Release Date: May 26, 2017

MPAA Rating:  PG-13 (for sequences of adventure violence, and some suggestive content)

There were some rumblings that this fifth installment of the “Pirates” franchise would the last.  But given the box office success globally of “Pirates of the Caribbean: Dead Men Tell No Tales,” and with a post credit roll hint pointing in the direction of another installment, the likelihood of Pirates 6 seems all but certain.

That’s too bad on many levels, as this flick seems to close the loop nicely on the epic adventures of Captain Jack Sparrow and his fellow buccaneer ne’er-do-wells.
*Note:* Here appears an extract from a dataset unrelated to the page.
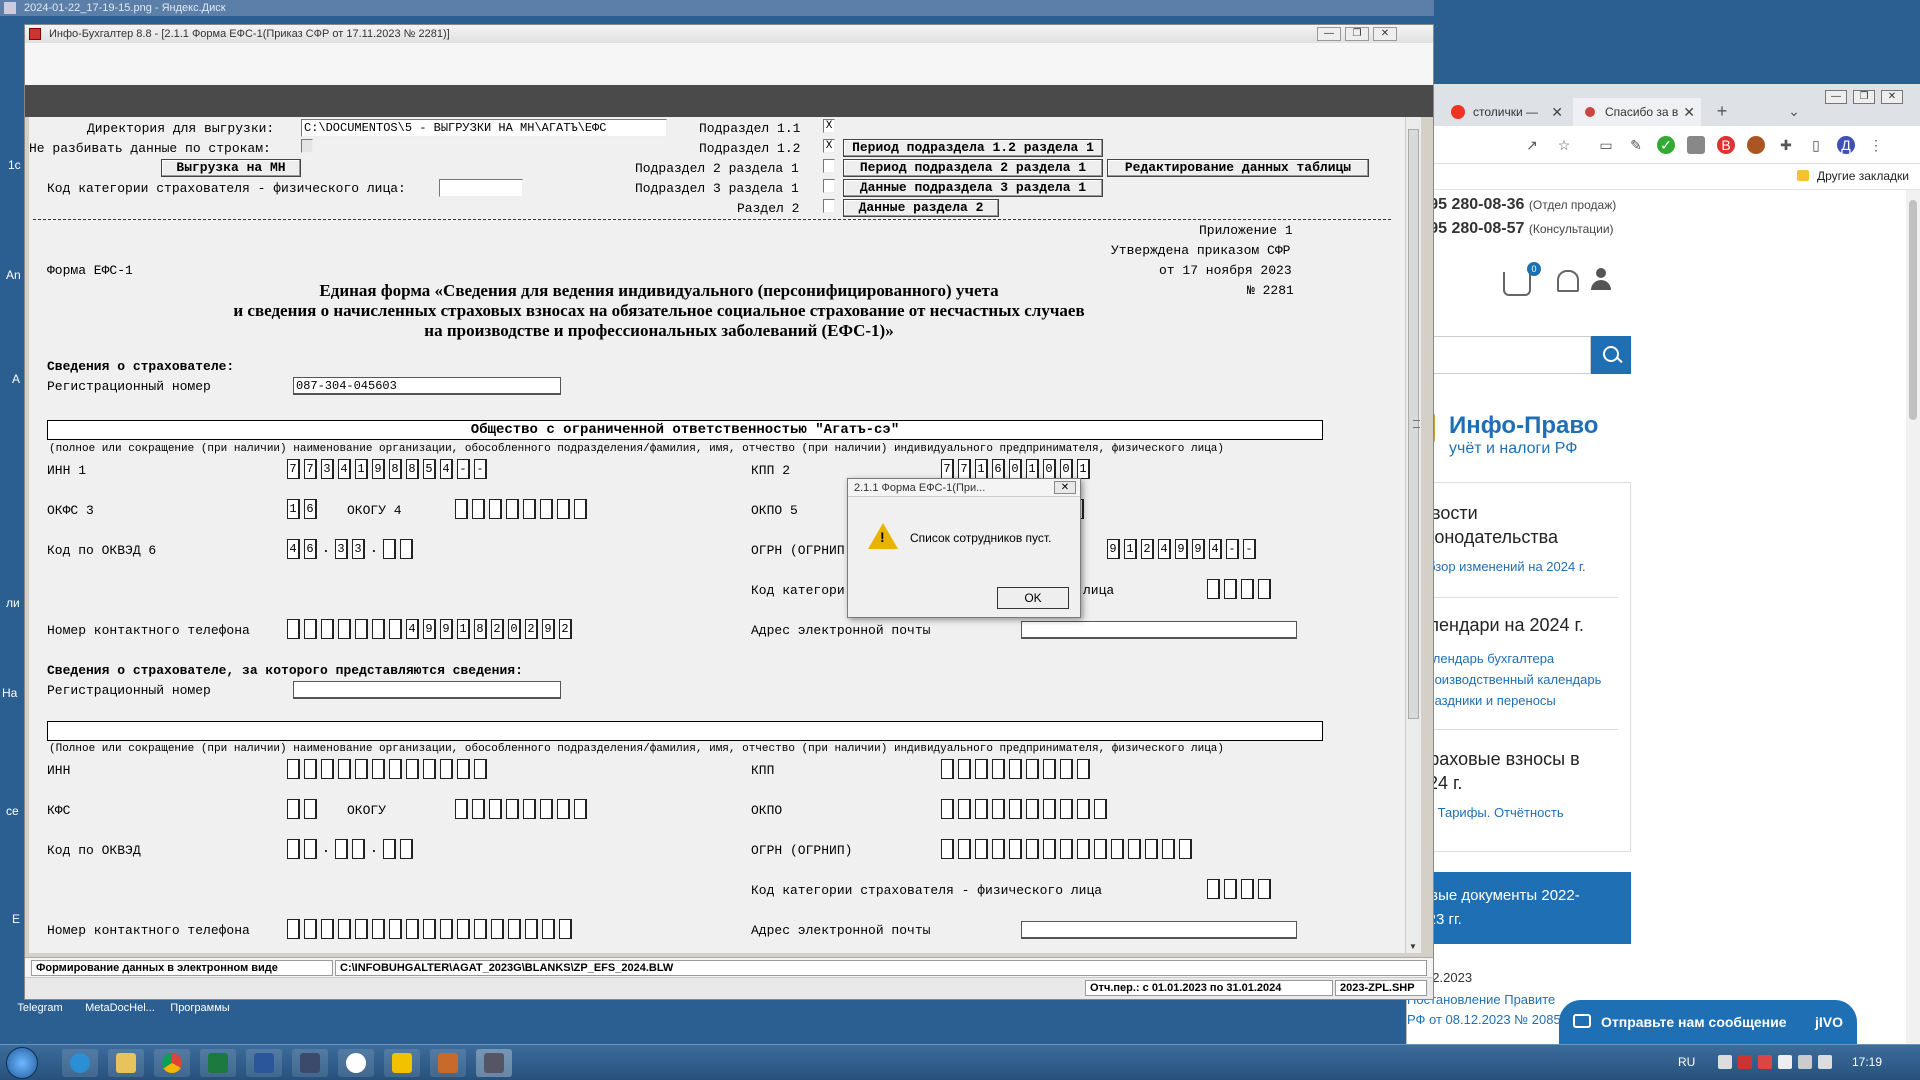 This screenshot has width=1920, height=1080. Describe the element at coordinates (1836, 97) in the screenshot. I see `minimize-icon: —` at that location.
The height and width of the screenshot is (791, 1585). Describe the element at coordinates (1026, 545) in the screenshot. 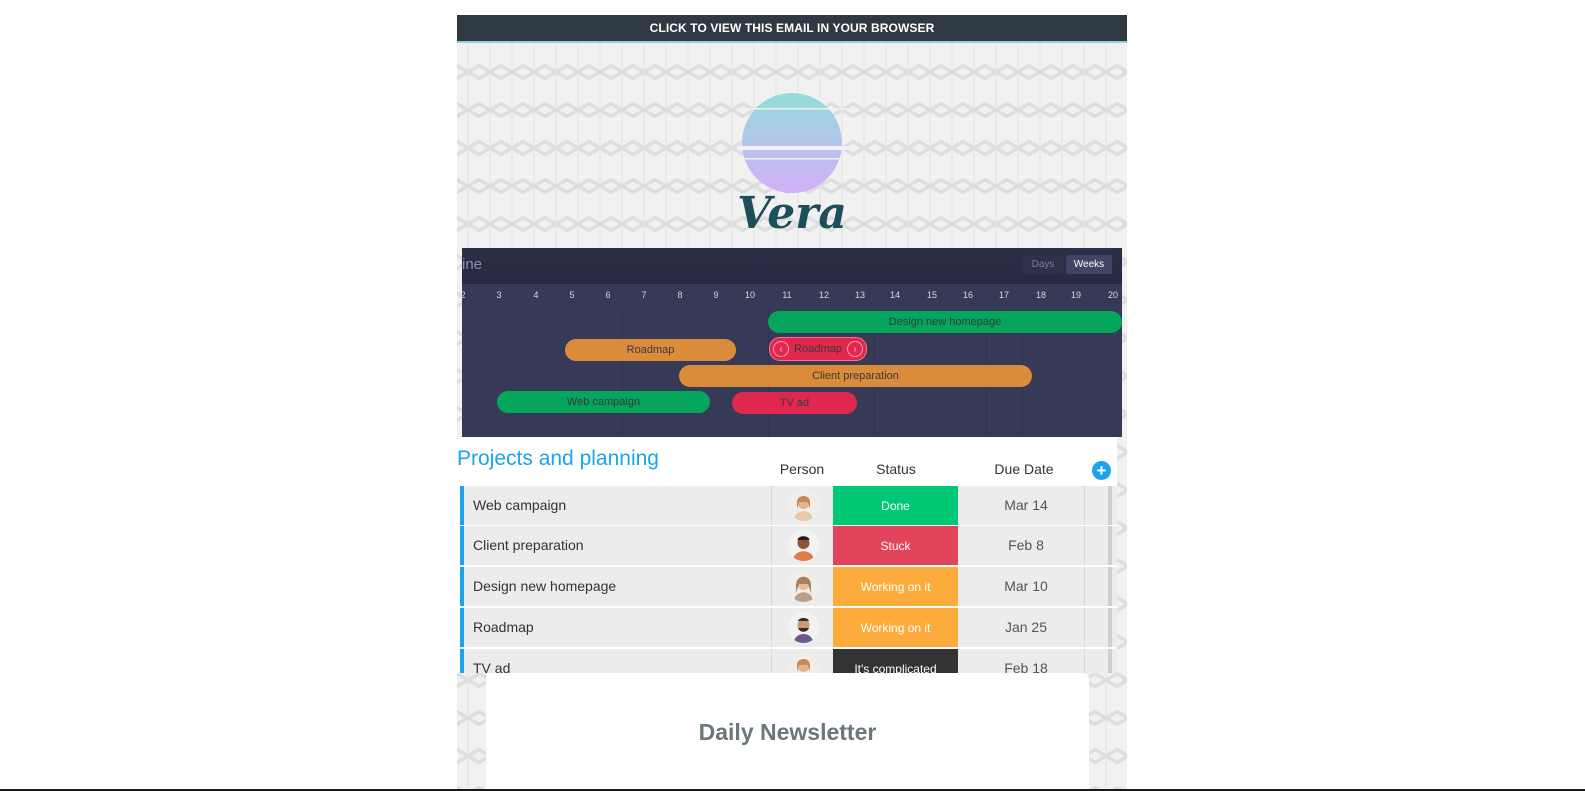

I see `due-date: Feb 8` at that location.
It’s also a shame since this installment has the franchise literally jumping the shark.  To say there is apparent creative fatigue is as certain as saying that Johnny Depp’s performance as Sparrow has become tired and, dare I note, downright uninteresting? 

While this film has generally received negative reviews by critics, there is a little doubt that there remains an audience for such cinematic offerings.  This unabashed popularity means big profits for Disney, and the studio will want to continue milking this cash cow for all it’s worth, whether or not there is artistic merit in doing so.

The plot of “Dead Men Tell No Tales” is somewhat convoluted, and without providing spoilers, suffice it to say that Sparrow is pitted against a villain, here in the form of ghost Captain Salazar, portrayed by screen heavy Javier Bardem who delivers some unintelligible dialogue in this role.  The scenes thankfully come alive anytime Geoffrey Rush as Barbosa appears. 

Central to the plot are characters Henry (Brenton Thwaites) and Carina Smyth (Kaya Scodelario), although I’ve seen better chemistry in a high school laboratory.  It’s also good to see Orlando Bloom and Keira Knightley return, albeit briefly, as Will Turner and Elizabeth Swann, respectively. 

The movie would have benefitted from some additional editing, as well.  With two directors at the helm (Espen Sandberg and Joachim Rønning), it feels about 30 minutes too long.

But then, at this point, the “Pirates” franchise feels about three films too long.